Otherwise, I think a new approach might be to ignore the specifics of the old system, implement a new system, and a separate translation layer that can run on an export of the old system (or the old system brought back online, but read only after the overnight maintenance) and completely cut over during an otherwise holiday weekend.
It doesn't work like that. When you're revamping large, important, fingers-in-everything-and-everybody's-fingers-in-it systems you can't ignore anything. A (presumably) hypothetical example is sorting names. Simple, right? You just plop an ORDER-BY in the SQL, or call a library function. Except for a few niggling details:
1. This is an old IBM COBOL system. That means EBCDIC, not UTF or even ASCII.
1.A Fine, we'll mass-convert all the old data from EBCDIC to UTF. Done.
1.A.1 Which EBCDIC character set? There are multiple variants. Often based on nationality. Which ones are in use? Can you depend on all records in a dataset using the same one (hint: no.) Can you depend on all fields in a particular record using the same one? (hint: no.) Can you depend on all records using the same one for a particular field? (hint...) Can you depend on any sane method for figuring out what a particular field in a particular record in a particular dataset is using? Nope nope nope.
1.A.2 Looking at program A, you find it reads data from source B and merges it with source C. Source B, once upon a time, was from a region with lots of French names, and used code page 279 ('94 French). Except for those using 274 (old Belgium). And one really ancient set of data with what appears to be a custom code set only used by two parishes. Program A muddles through well enough to match up names with C, at least well enough for programs D, E, and F.
1.A.3 But it's not good enough for program G (when handling the Wednesday set of batches). G has to cross-reference the broken output from A with H to figure out what's what.
1.B You have now changed the output. It works for D and F, but now E is broken, and all the adhoc, painstakingly hand-crafted workarounds in G are completely clueless.
1.C Oh, and there's consumer J that wasn't properly documented, you don't know exists, and handles renewals for 60-70 year old pensioners who will be very vocal when their licenses are bungled.
2. Speaking of birth years, here's a mishmash of 2-, 4-, and even 3-digit years....
Yes, that's why the new system has to be a complete replacement. Part of it's spec COULD be to provide backwards interfaces too, in case things can't all be cutover at once, but that would increase the project scope and also tie things down to the old system too.
Part of a full replacement system would be the option to use a _different_ set of rules, which better reflect current desires and are, hopefully, easier to implement.

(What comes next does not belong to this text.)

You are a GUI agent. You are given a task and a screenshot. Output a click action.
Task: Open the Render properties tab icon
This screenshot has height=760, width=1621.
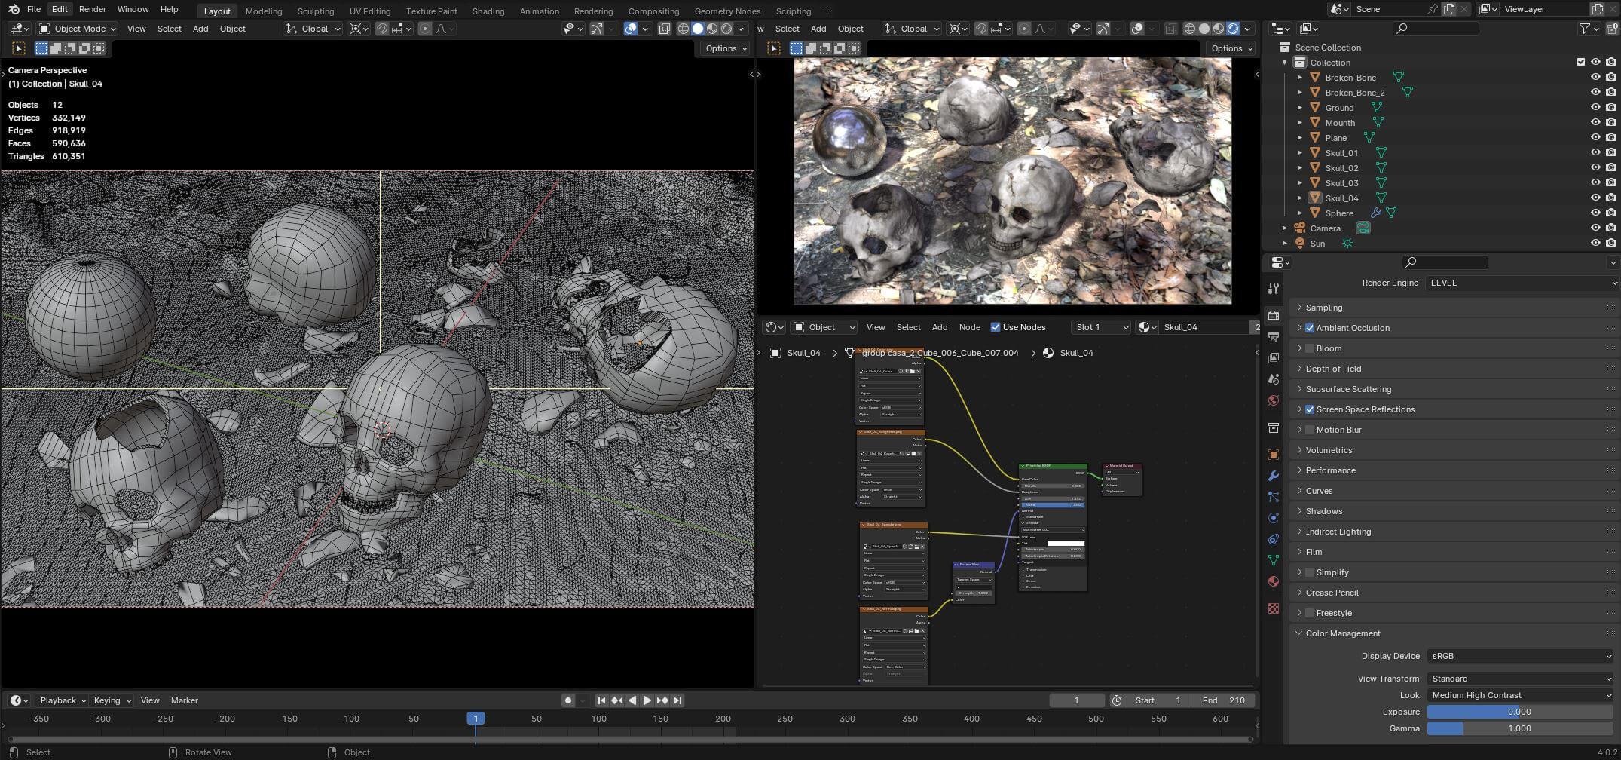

Yes the old data would need to be _transcribed_ during it's restoration to the new system, and human bureaucratic layers can likely handle issues. Heck, they could do a deferred implementation of the new system where one long weekend the new system's brought up, and any of the issues that are noticed as kinks worked out. When there aren't any _noticed_ kinks in those tests have the results sent out to the stakeholders and solicit feedback on if there are any inaccuracies. Which might take a year or two of renewals and updates and the annual business as they see if the new notices are correct or not.